START SOURCE DATA

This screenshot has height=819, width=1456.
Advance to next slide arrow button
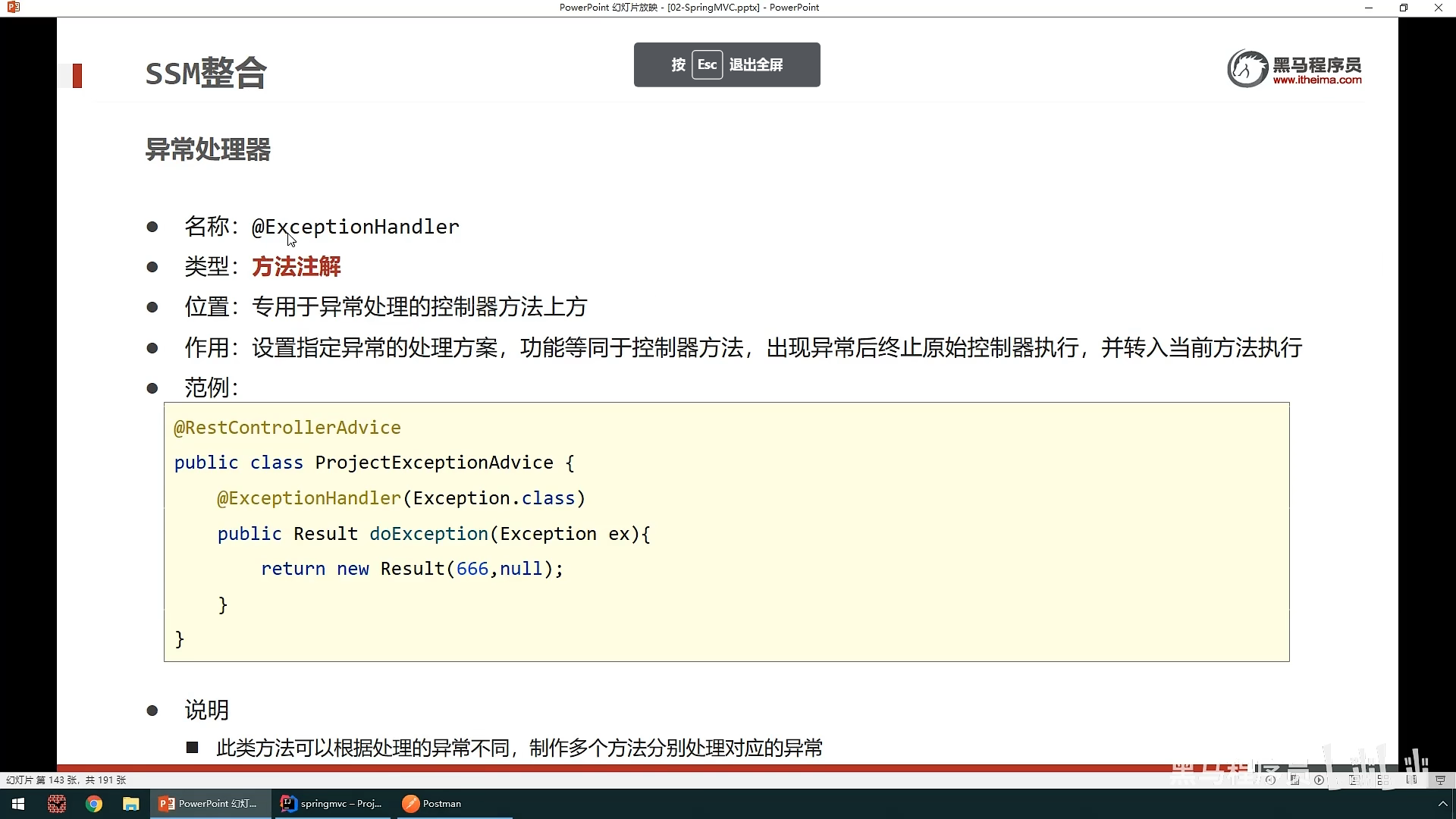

END SOURCE DATA
START SOURCE DATA

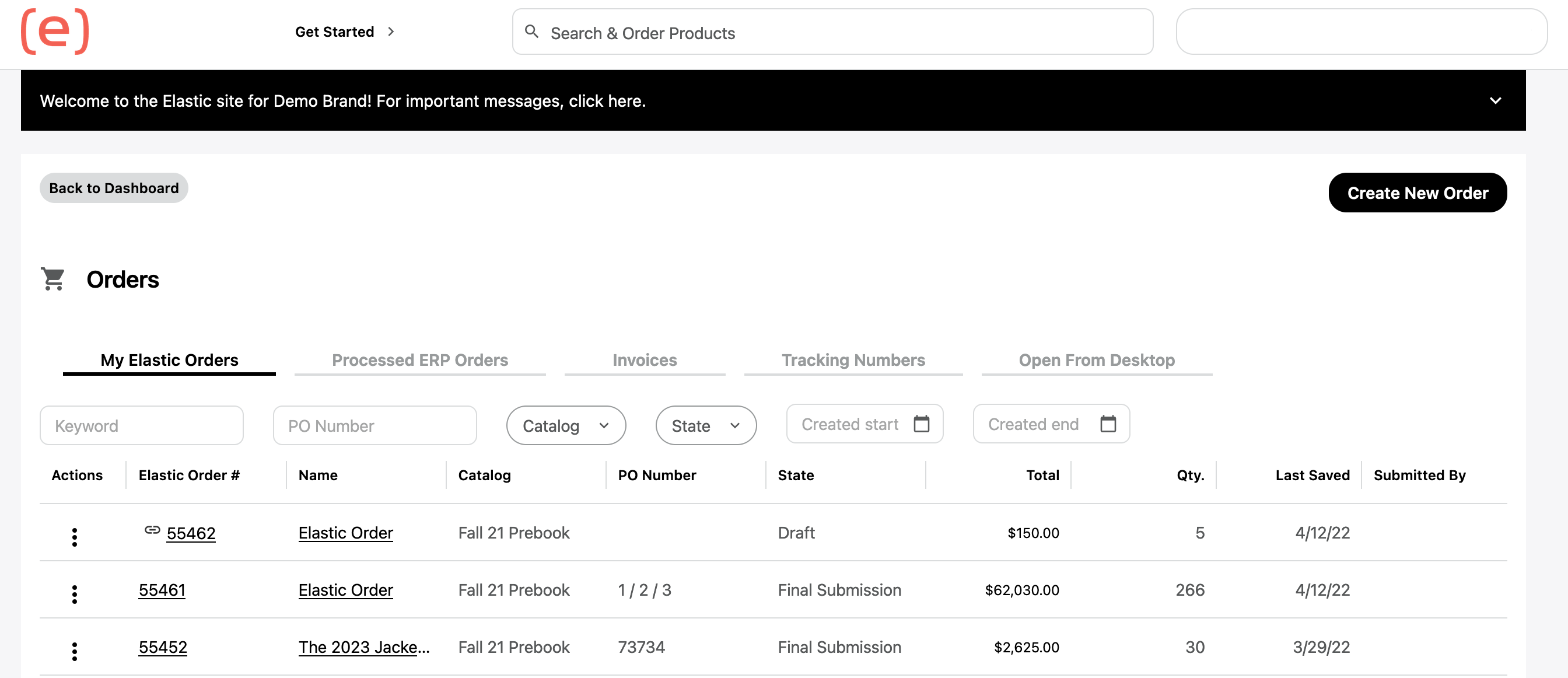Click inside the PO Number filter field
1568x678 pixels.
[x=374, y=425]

END SOURCE DATA
START SOURCE DATA

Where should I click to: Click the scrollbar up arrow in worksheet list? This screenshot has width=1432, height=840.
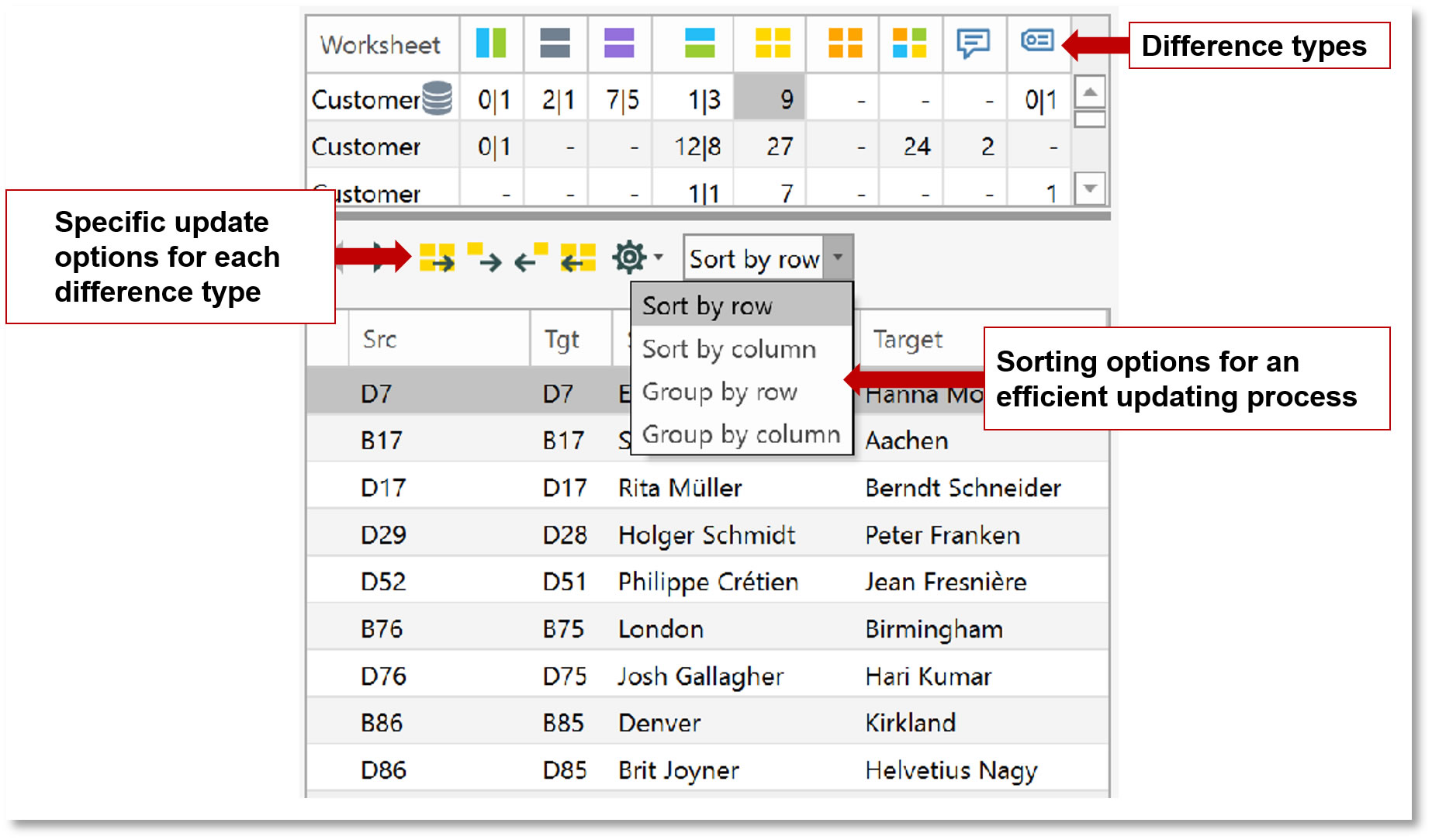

END SOURCE DATA

*EXERCISE DETAILS:* In the listing above, count the lines that contain "This". Give the number and nothing else.

*YOUR RESPONSE:* 2